De school van toen is er al lang niet meer; nu zijn er – zo zag ik – allerlei ateliertjes gevestigd. Maar wel leuk om allemaal weer even te zien, al verbaasde ik me wel over de geringe grootte van het plein. Wat leek dat toen allemachtig groot en wat bleek het nu klein...

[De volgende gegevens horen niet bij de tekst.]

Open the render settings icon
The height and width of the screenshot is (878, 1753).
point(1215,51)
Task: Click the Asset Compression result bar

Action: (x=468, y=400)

Daarna reed ik naar de Soembastraat, waar vroeger mijn opa en oma woonden. Ook daar was ik al zo’n dertig jaar niet meer geweest, maar ik herinner me altijd nog hoe we speelden in de achtertuin en vooral áchter de tuin, waar we renden en kropen op (en vielen van) een stenen hellinkje. Ook nu nog bleek het hellinkje een enorme aantrekkingskracht op kinderen te hebben. Bastiaan begon meteen te rennen en te klauteren. Maar ik vroeg me ook hier af hoe het toch komt dat de wereld door de ogen van een kind toch zo veel groter lijkt dan door de ogen van een volwassene. Want die giga stenen helling uit m’n jeugd blijkt niet veel meer te zijn dan een aantal schuin liggende stoeptegels…

‘It's a small world after all'.. De wereld lijkt steeds kleiner te zijn geworden, maar een sentimental journey door Dordrecht of door Kabul is gelukkig wél een wereld van verschil..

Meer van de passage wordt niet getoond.